- _REQUIREMENT_
List each line of the listing below that contains the word "resolution".

---------- DATA FOR PROCESSING

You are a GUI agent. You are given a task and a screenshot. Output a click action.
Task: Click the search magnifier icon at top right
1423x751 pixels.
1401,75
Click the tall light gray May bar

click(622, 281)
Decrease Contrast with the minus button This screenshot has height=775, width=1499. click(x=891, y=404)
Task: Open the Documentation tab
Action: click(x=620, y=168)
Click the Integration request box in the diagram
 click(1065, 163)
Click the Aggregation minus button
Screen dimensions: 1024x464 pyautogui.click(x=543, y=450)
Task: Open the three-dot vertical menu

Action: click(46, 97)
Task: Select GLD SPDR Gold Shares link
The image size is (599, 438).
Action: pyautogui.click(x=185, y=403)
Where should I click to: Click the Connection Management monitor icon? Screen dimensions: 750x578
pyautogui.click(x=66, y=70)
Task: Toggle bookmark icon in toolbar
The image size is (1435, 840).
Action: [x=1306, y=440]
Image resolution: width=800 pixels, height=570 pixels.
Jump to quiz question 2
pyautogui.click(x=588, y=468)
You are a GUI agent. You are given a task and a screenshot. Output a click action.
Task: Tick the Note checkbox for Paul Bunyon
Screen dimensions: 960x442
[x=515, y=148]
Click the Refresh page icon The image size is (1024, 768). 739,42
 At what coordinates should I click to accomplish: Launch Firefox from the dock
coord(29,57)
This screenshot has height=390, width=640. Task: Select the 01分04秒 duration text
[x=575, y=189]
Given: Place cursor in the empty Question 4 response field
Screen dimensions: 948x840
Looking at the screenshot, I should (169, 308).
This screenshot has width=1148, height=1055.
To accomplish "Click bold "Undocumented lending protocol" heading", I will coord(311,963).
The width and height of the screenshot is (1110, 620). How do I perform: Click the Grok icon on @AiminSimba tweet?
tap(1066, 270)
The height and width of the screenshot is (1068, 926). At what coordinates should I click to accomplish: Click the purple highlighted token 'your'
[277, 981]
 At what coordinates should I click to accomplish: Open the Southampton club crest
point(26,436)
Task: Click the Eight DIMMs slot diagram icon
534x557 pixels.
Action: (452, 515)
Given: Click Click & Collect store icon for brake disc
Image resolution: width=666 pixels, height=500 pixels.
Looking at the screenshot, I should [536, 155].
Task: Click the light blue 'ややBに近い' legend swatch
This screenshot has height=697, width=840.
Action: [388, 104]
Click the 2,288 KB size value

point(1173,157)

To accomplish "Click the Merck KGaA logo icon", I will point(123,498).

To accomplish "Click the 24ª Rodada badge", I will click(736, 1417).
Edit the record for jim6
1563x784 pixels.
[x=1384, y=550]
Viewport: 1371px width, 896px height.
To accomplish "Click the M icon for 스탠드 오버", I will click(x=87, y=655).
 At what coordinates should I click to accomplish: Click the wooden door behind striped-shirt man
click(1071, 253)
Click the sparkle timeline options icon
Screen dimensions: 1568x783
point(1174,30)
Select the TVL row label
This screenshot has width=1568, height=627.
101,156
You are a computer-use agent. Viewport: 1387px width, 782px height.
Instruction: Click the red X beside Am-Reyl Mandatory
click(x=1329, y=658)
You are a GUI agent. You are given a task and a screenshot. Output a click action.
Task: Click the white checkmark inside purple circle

--------------------

- _ANSWER TO THE PROBLEM_
Image resolution: width=800 pixels, height=570 pixels.
Image resolution: width=666 pixels, height=500 pixels.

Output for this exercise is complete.